**WHAT TO WORK ON**
Copy out the Richard Gwyn article from "Martin Shipton" to "Spanish into English.", swapping "Cardiff" for "Swansea".

**EXTRACTED TEXT**

01 Apr 2024 7 minute read
Richard Gwyn

Martin Shipton

A Welsh writer who has become an acclaimed translator of Latin American literature says he took up translation after being appalled by the poor quality of a book of translated poems.

Until recently Richard Gwyn ran the MA course in creative writing at Cardiff University. His 2016 translations of Latin American poetry, The Other Tiger, was described as a “complex, beautiful and comprehensive collection”.

Gwyn’s new book – Ambassador of Nowhere – tells of his journey across South America in search of poems for his anthology .

Interviewed at Waterstones in Cardiff by fellow writer Jon Gower, he was asked why he’d felt a compulsion to travel around Latin America to meet the poets and get to know the countries they described instead of just sitting in a room in Cardiff and translating their work from Spanish into English.

Addicted

Gwyn said: “I came to translation fairly late. I suddenly discovered it probably in my early 40s or late 30s, and realised that I could become quite addicted to it. I was reading a collection of poems by a Spanish poet called Jaime Gil de Biedma – the translations were diabolical, and I thought well I can do better than that.

**INFORMATION SUPPLIED**
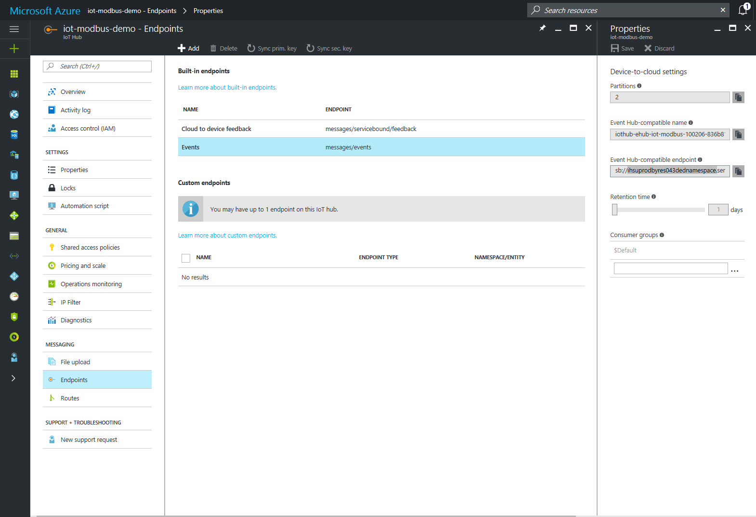
Task: Copy the Event Hub-compatible name
Action: tap(738, 134)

**ANSWER TO THE EXERCISE**
Martin Shipton

A Welsh writer who has become an acclaimed translator of Latin American literature says he took up translation after being appalled by the poor quality of a book of translated poems.

Until recently Richard Gwyn ran the MA course in creative writing at Swansea University. His 2016 translations of Latin American poetry, The Other Tiger, was described as a “complex, beautiful and comprehensive collection”.

Gwyn’s new book – Ambassador of Nowhere – tells of his journey across South America in search of poems for his anthology .

Interviewed at Waterstones in Swansea by fellow writer Jon Gower, he was asked why he’d felt a compulsion to travel around Latin America to meet the poets and get to know the countries they described instead of just sitting in a room in Swansea and translating their work from Spanish into English.